- [Task objective] Repeat only the lines below that run from the line with "Given: Open the Subject areas menu item" to the line with "The height and width of the screenshot is (630, 1260).", ends included; skip every picture.

(Saved data entries)

BEGIN

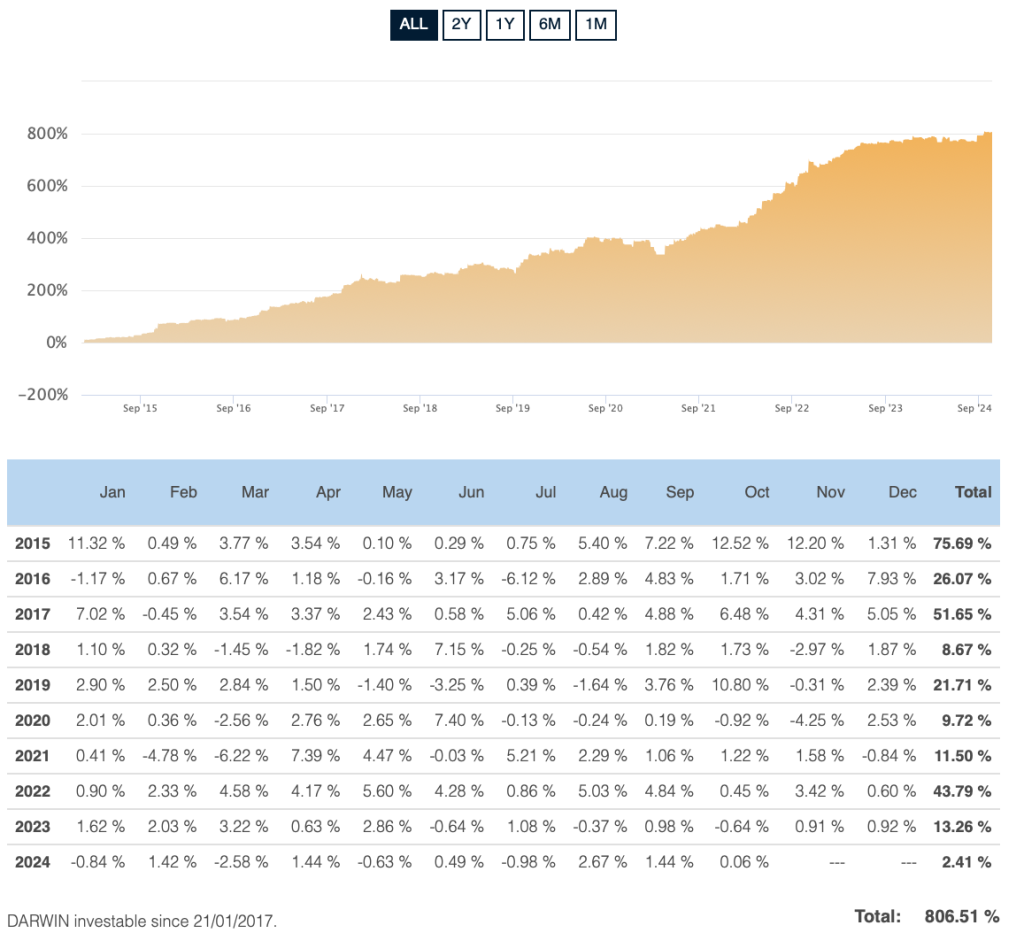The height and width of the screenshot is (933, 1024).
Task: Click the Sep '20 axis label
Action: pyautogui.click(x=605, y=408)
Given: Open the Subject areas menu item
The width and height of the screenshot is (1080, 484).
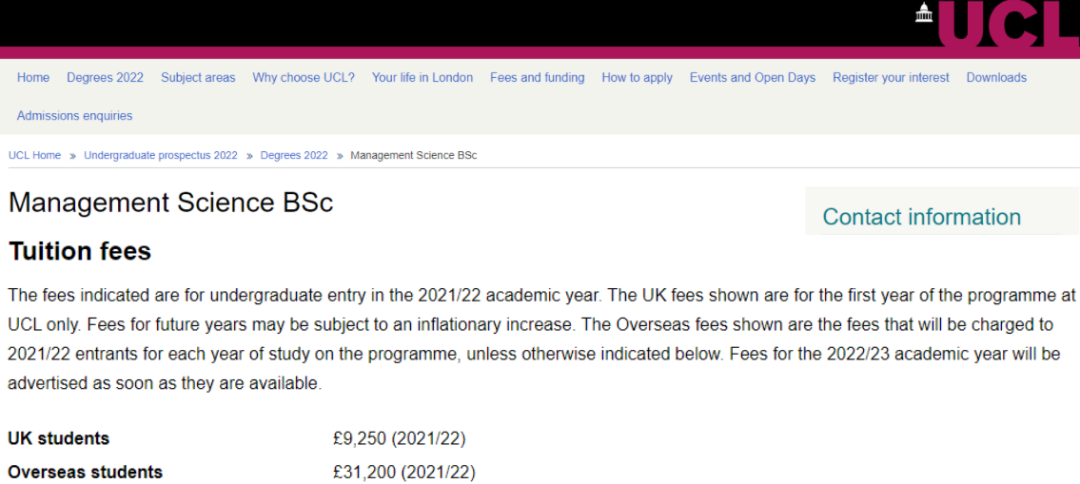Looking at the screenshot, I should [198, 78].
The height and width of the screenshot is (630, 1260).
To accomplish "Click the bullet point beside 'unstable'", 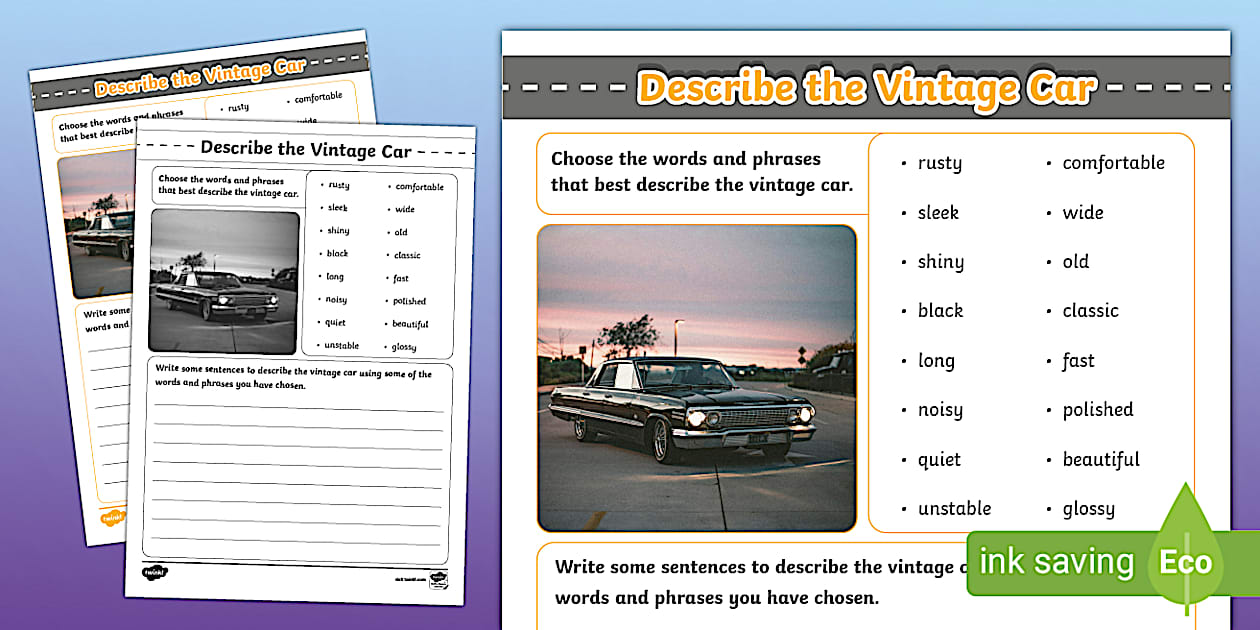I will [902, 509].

END

- [Written answer]
Given: Open the Subject areas menu item
The width and height of the screenshot is (1080, 484).
Looking at the screenshot, I should [198, 78].
The height and width of the screenshot is (630, 1260).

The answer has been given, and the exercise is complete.